Although there are studies that indicate good knowledge of healthy lifestyle (Hassan et al. 2015), this study showed relatively average knowledge toward healthy lifestyle practices. Poor knowledge of health is associated with poor health (Mõttus et al. 2014). Consequently, poor knowledge, particularly in the physical dimension of AHM5D, may cause an increase in NCDs among the SDAs in Metro Manila. This finding is not unique to the SDAs under this study, but reflects what was found in other studies among the general public, especially in developing countries (Amarasekara et al. 2016).

The results also showed poor knowledge (97.8%) of the environment dimension of AHM5D, but 35.4% indicated a positive attitude toward the same. The majority (80.5%), however, indicated they practiced the environmental dimension of AHM5D. This disparity may be explained by the enactment of the environmental laws that govern environmental practices in the Philippines that require public involvement, and participation in environmental matters (Gera 2016). On the other hand, the poor knowledge on physical exercise and required amount of sleep may be attributed to the busy city lifestyle which leave people with limited time for both exercise and sleep (Galvez 2016).

The result of knowledge of AHM5D seems to be mirrored in overall practices of AHM5D; poor (31.2%), average (58.8%), and only 10% good. Whereas 50% of respondents indicated positive attitude, only 10% indicated they practiced the AHM5D. These percentages are, however, relatively low compared to other similar studies within the region, which indicate between moderate, and high knowledge on lifestyle practices (Amarasekara et al. 2016; Hassan et al. 2015).

These findings may suggest that although the SDA Church in Manila teaches the AHM5D, the dissemination of the knowledge may not be done effectively, thereby resulting in only average knowledge of AHM5D among the SDA Church members (Galvez 2016). As a result, only some of the SDA Church members may effectively use that knowledge. This is in line with other similar studies that indicate that in spite of health literacy, people do not put the knowledge into practice for health improvement (Hassan et al. 2015).

The results further showed that females indicated more positive attitude and better practices of AHM5D than their male counterparts. This suggests that females are more conscious about their health choices than males; hence, the females opt for healthier lifestyle practices. Similar findings were reflected in other studies (Von Bothmer and Fridlund 2005).

In the final model, age, education, knowledge of the physical dimension, and attitude on the physical, spiritual and social dimensions of AHM5D significantly influenced AHM5D practices, and accounted for 33.4% of the variance.
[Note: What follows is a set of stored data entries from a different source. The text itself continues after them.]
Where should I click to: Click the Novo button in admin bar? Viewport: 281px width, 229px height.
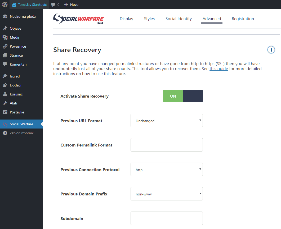click(x=72, y=4)
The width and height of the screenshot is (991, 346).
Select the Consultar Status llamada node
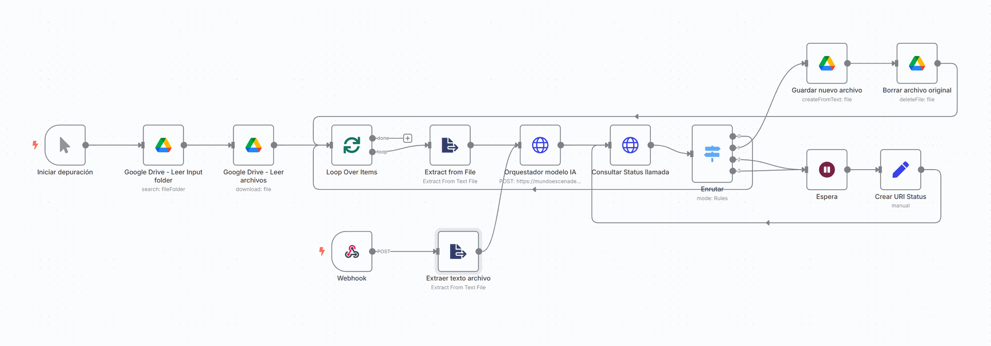(630, 145)
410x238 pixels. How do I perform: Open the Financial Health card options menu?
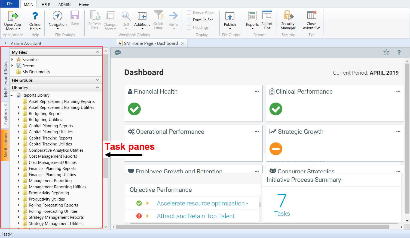point(256,91)
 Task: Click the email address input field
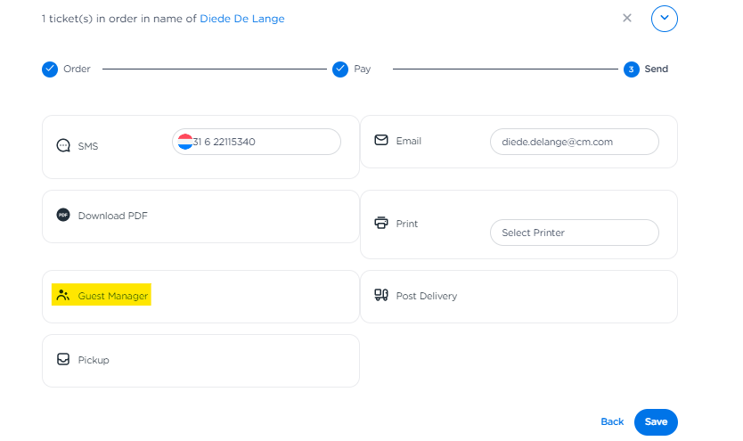(574, 142)
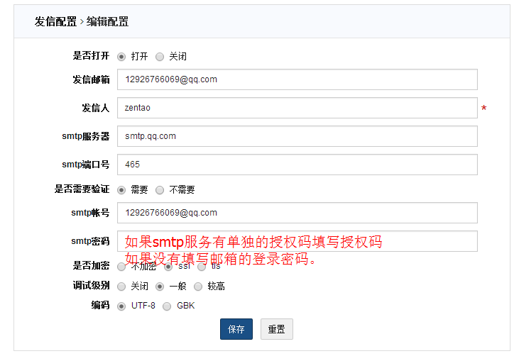Viewport: 519px width, 361px height.
Task: Click the 发信邮箱 email input field
Action: [x=297, y=79]
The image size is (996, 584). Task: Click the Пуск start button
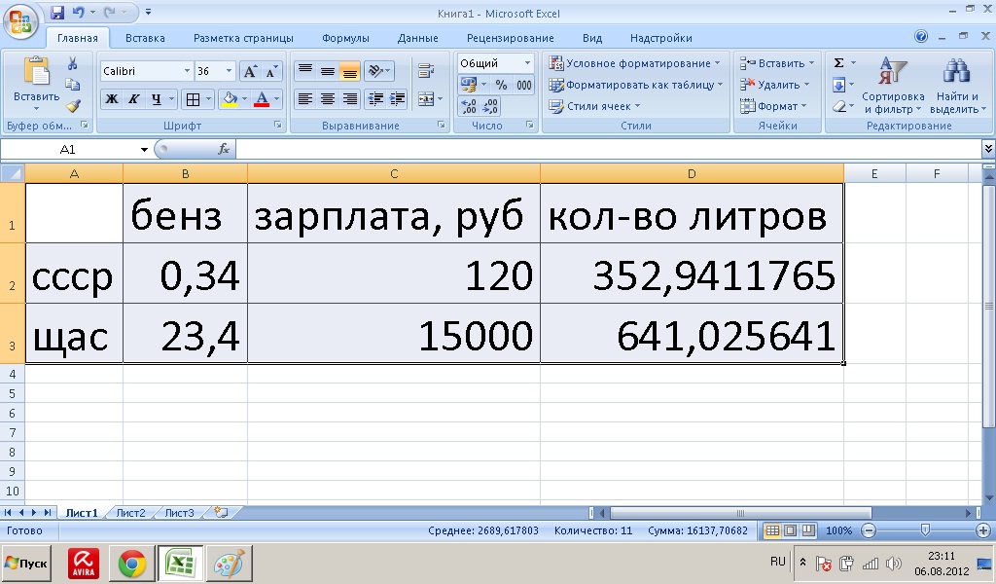point(27,564)
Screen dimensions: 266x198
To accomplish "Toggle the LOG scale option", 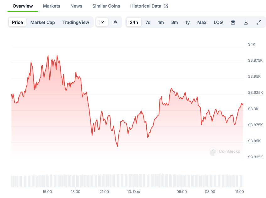I will (x=218, y=22).
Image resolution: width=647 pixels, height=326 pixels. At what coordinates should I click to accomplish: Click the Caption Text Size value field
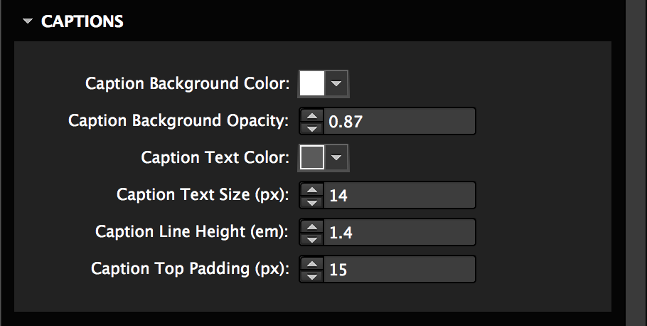[x=399, y=195]

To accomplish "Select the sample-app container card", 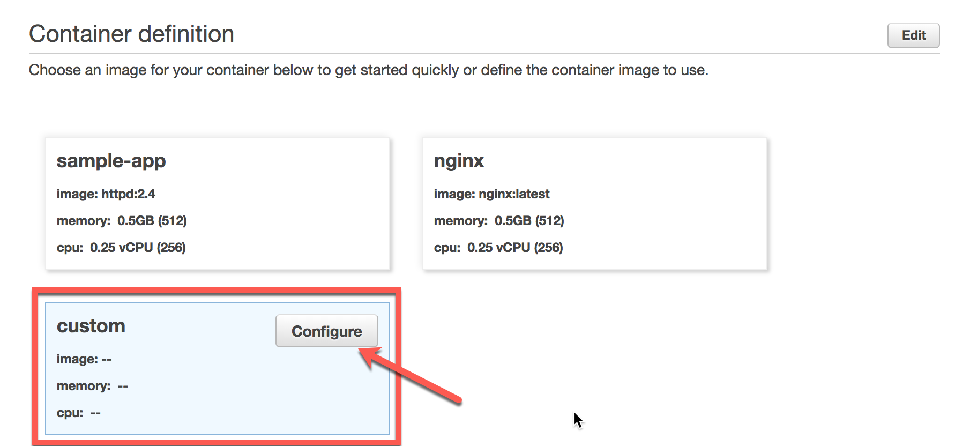I will (x=217, y=204).
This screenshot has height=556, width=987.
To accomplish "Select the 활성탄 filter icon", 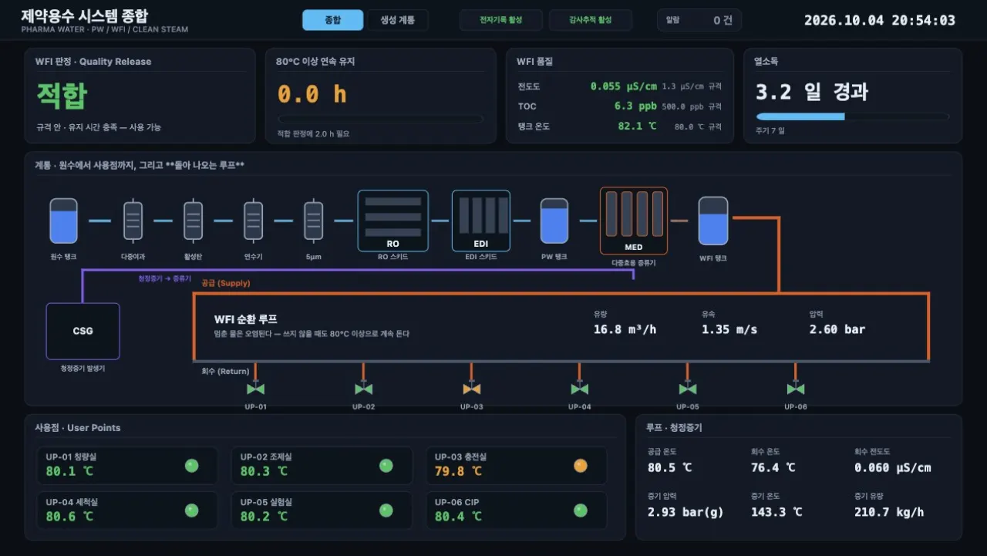I will click(194, 221).
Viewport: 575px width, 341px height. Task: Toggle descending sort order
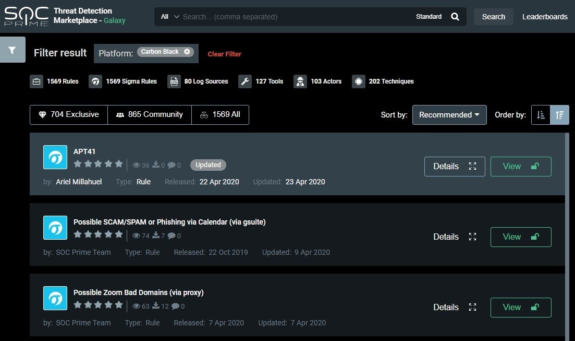(x=559, y=115)
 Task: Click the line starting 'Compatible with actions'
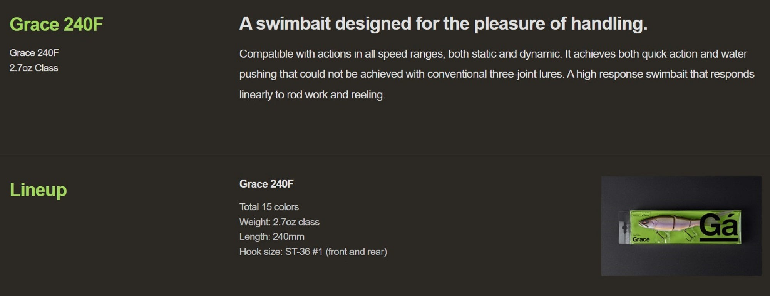click(493, 54)

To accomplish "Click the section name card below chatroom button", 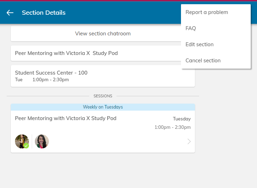I will (66, 53).
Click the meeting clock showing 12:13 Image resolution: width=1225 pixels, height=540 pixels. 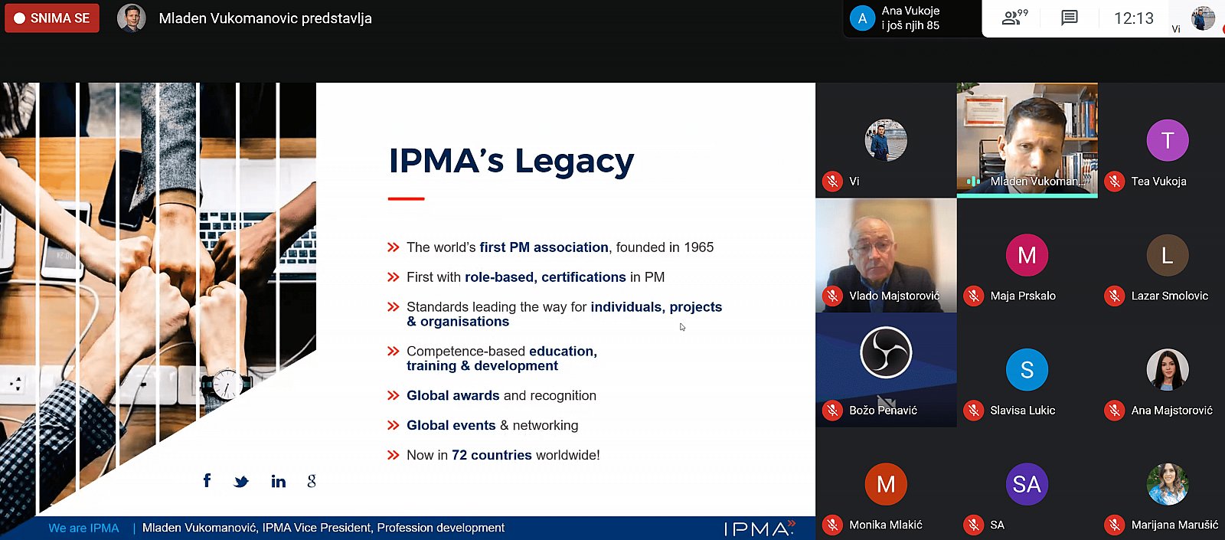click(1133, 18)
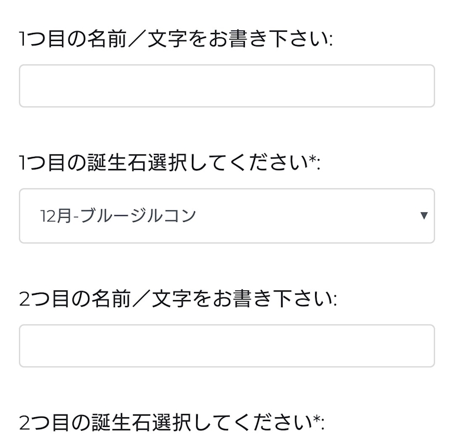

These findings may suggest that there may be other possible factors that account for the remaining 66.6% which may contribute to practices of the AHM5D that are not included in this study. Such factors may be highly personal. Sallis et al. (2000) asserts that an individual’s environment and knowledge about the nature of physical activity and their benefits may make the outcomes of health promotion varied and complex. This finding, however, opens a door for future studies.

In conclusion, the respondents indicated an average knowledge and practice, and 50% positive attitude toward AHM5D. In addition, there was a significant positive relationship between knowledge, attitude, practices, and the sociodemographic characteristics. Females indicated more positive attitude and better practices of AHM5D than males. Finally, the dimensions that predicted practice of the AHM5D are knowledge and attitude of the physical dimension, and attitude of the spiritual and social dimension. Therefore, any health promotional strategies should focus on these dimensions which significantly influence the practices. In addition, different approaches may be needed for the males to develop a positive attitude and good AHM5D practices.